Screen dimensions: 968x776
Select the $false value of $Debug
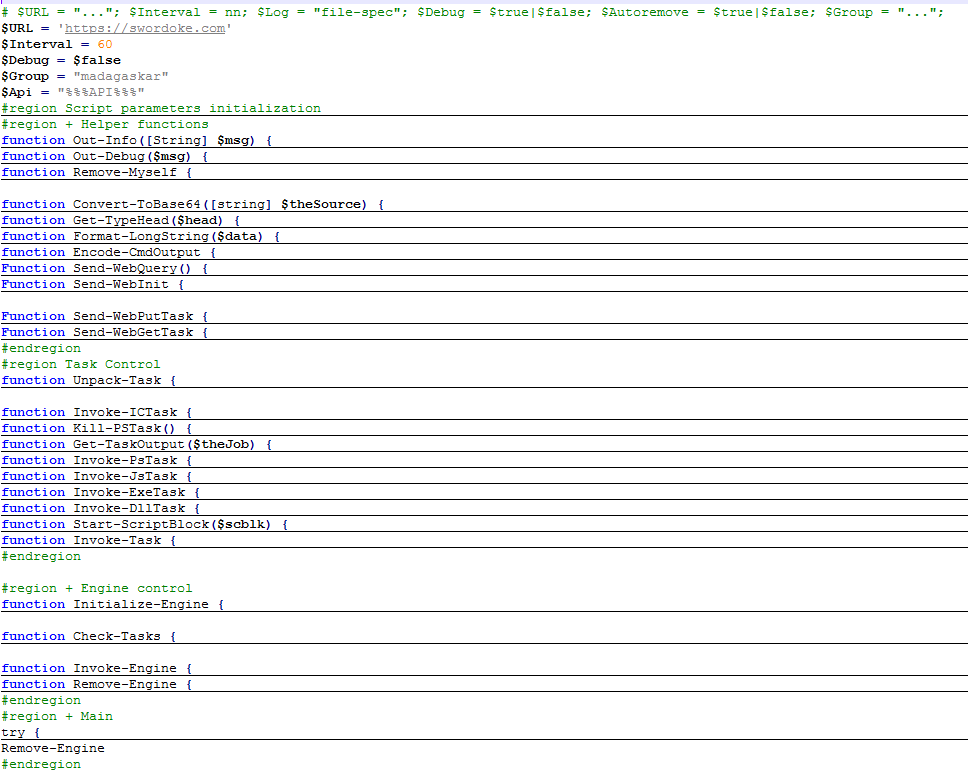click(96, 60)
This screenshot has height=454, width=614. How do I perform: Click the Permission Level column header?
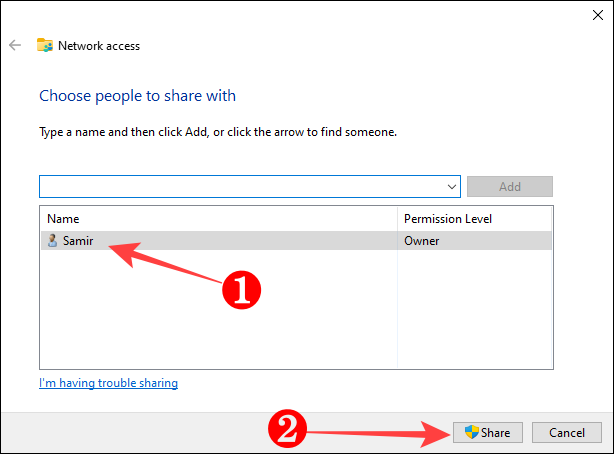click(447, 218)
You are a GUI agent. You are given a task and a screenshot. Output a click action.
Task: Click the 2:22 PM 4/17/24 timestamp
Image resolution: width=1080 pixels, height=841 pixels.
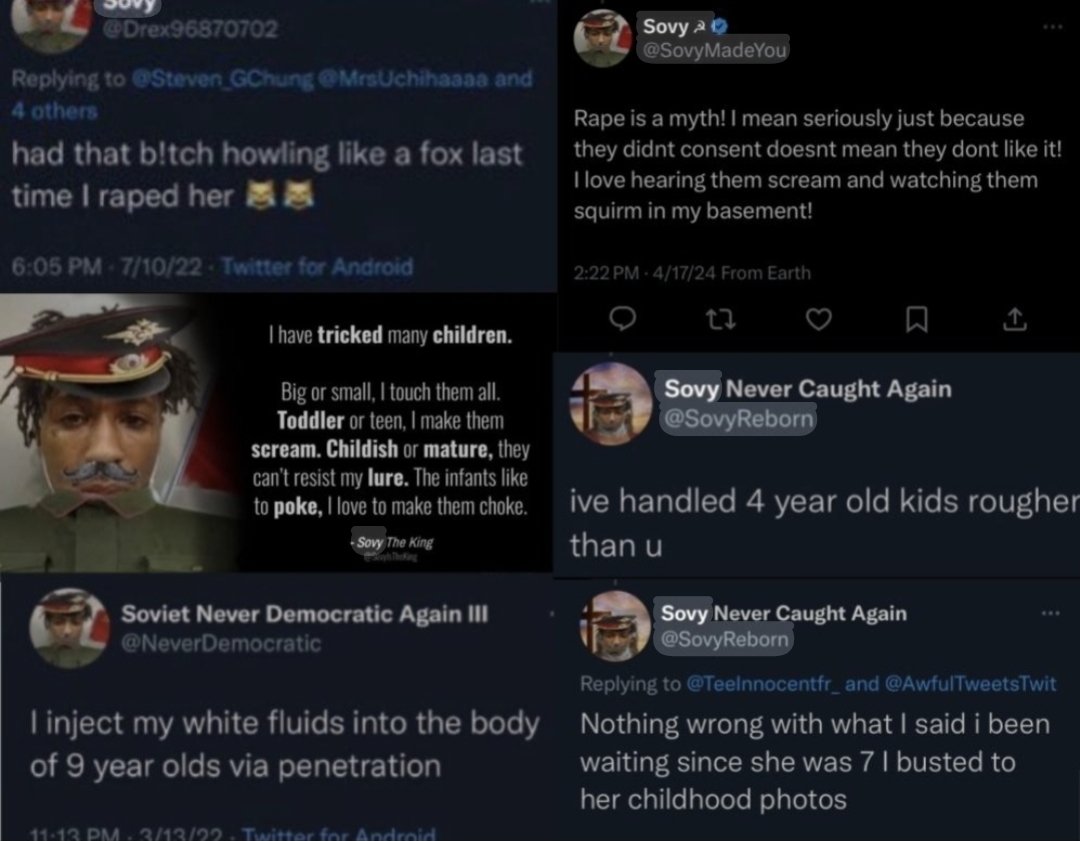[x=645, y=273]
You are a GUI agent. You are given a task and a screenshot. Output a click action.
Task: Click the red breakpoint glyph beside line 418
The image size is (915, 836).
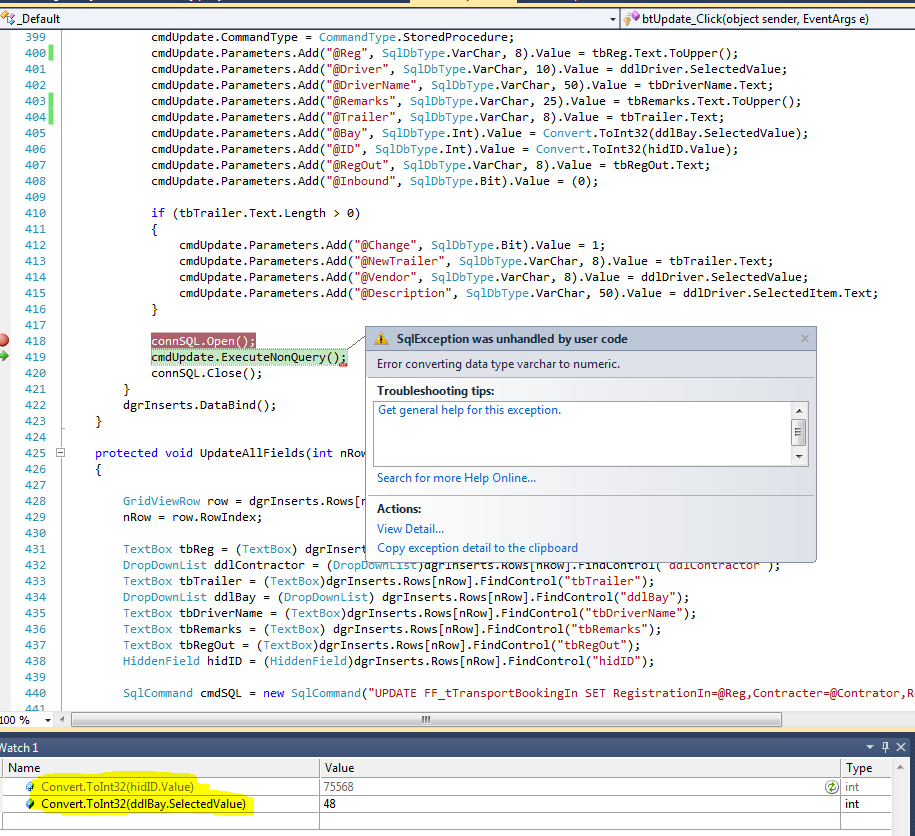point(6,338)
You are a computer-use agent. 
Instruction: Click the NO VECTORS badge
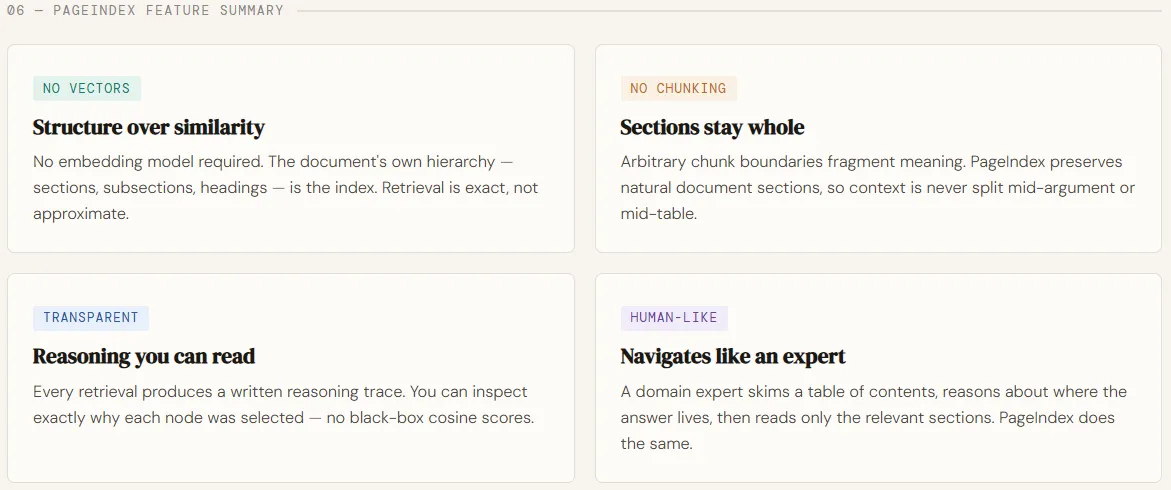tap(87, 88)
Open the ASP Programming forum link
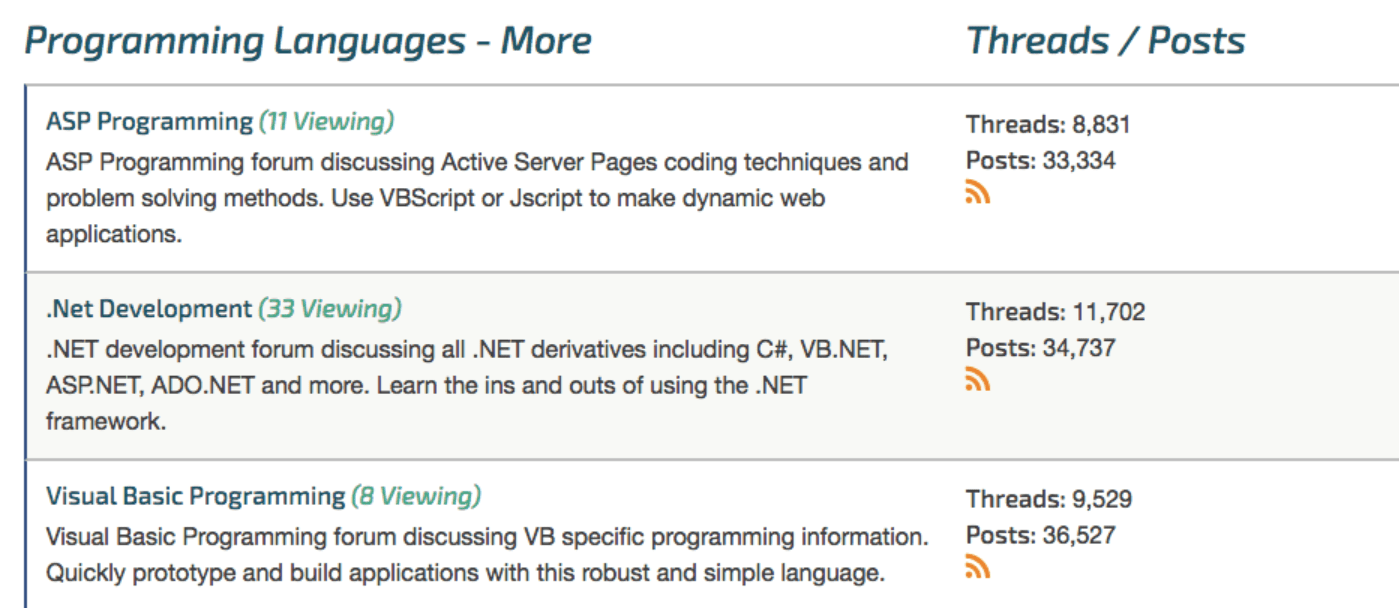 pos(149,122)
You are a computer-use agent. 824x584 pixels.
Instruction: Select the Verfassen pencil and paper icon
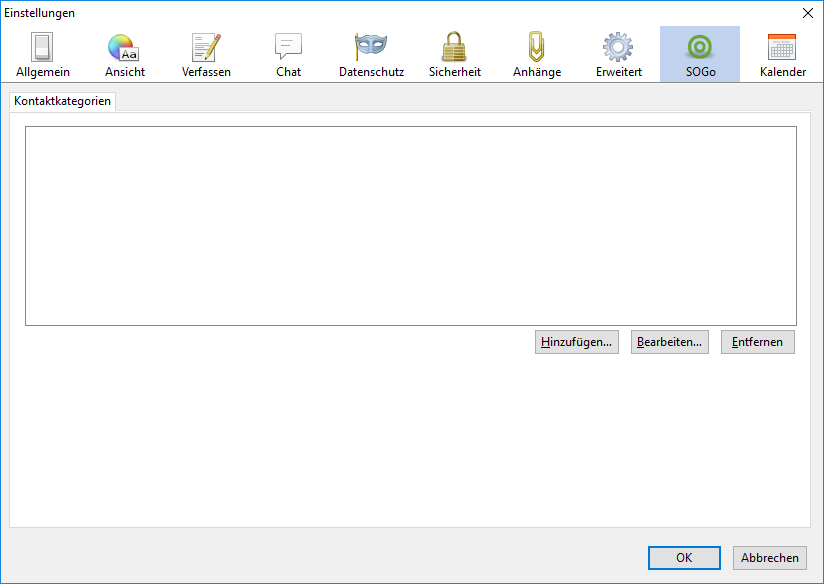click(206, 47)
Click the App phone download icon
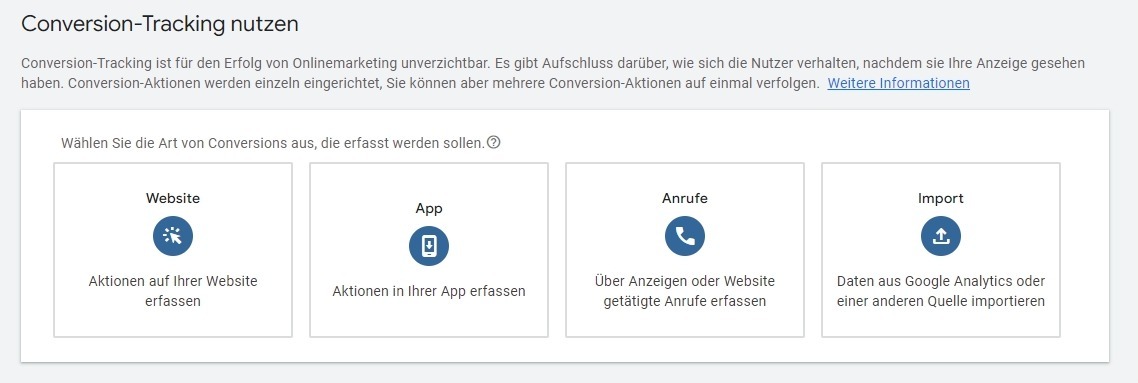1138x383 pixels. 429,246
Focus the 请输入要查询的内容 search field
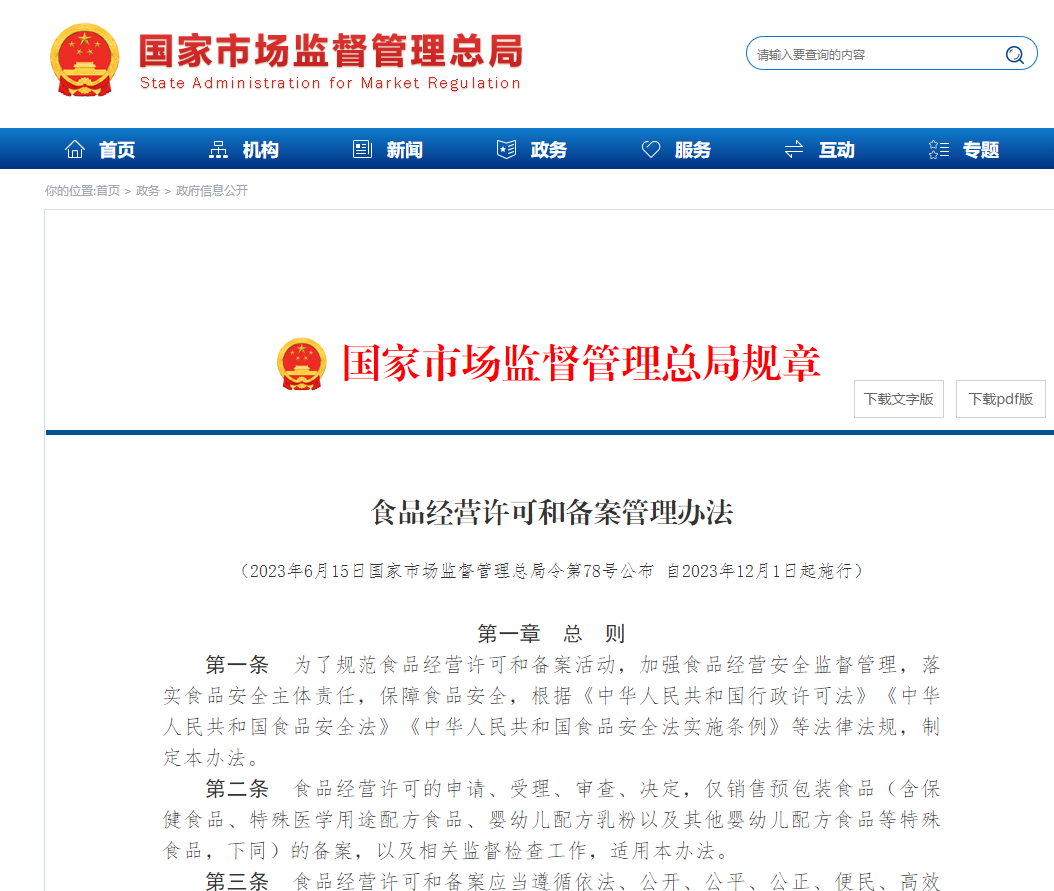This screenshot has width=1054, height=891. (870, 54)
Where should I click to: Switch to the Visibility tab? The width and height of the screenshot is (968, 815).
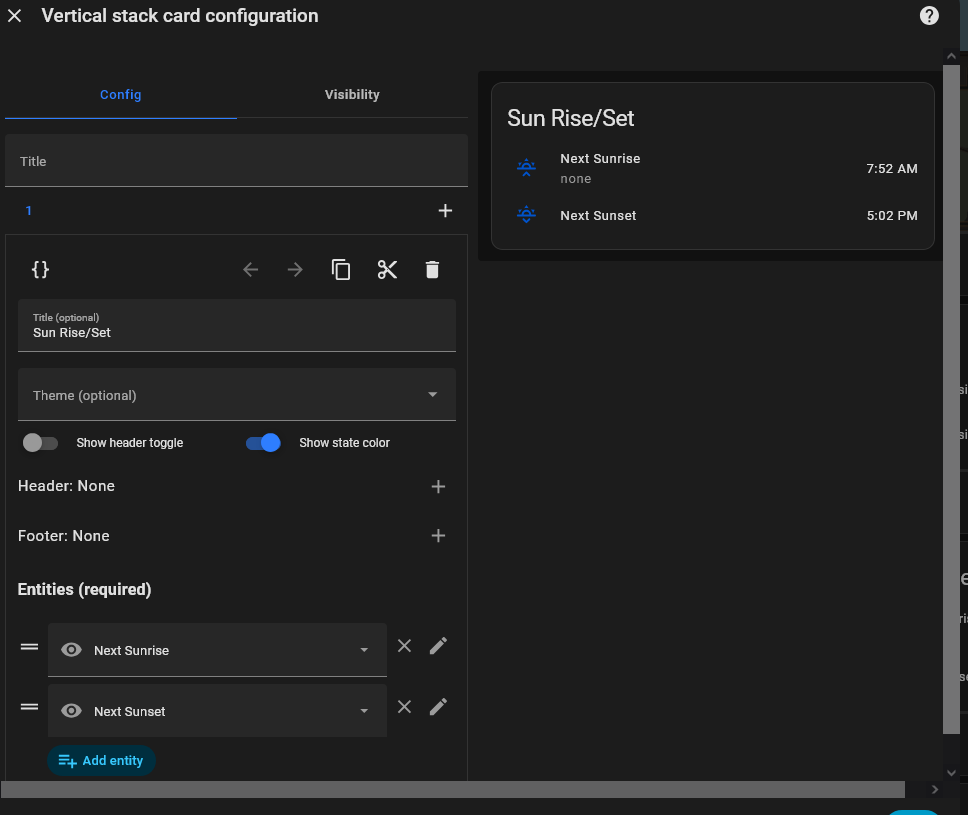tap(352, 95)
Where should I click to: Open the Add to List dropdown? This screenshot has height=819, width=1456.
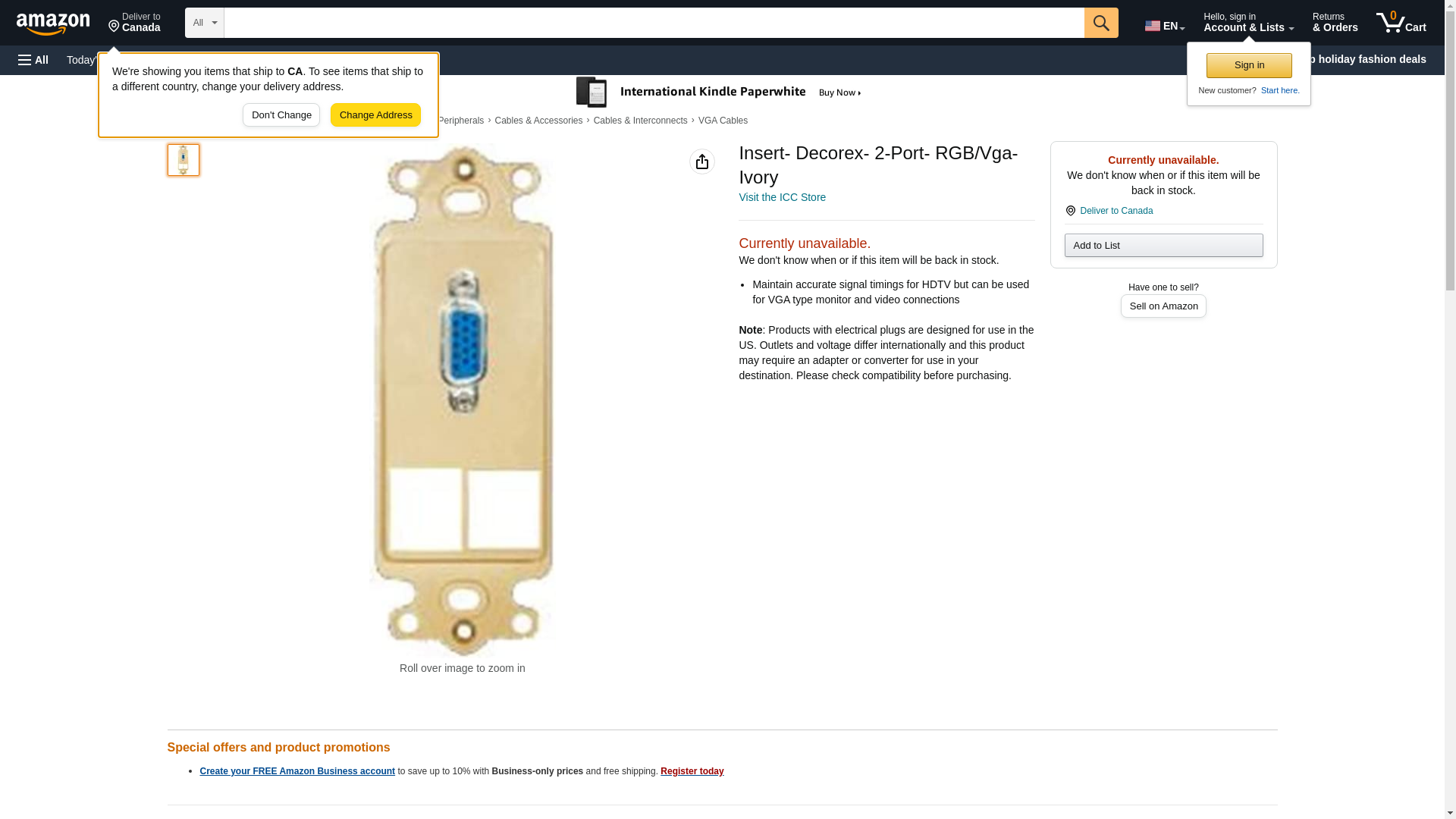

* _Exercise instructions_
Word for word, copy the lines from the one with "Where should I click to: Switch" through the end of the entries above, and do not include any picture.

* _The completed task_
Where should I click to: Switch to the Visibility tab? The width and height of the screenshot is (968, 815).
tap(352, 95)
Where should I click to: Open the Add to List dropdown? This screenshot has height=819, width=1456.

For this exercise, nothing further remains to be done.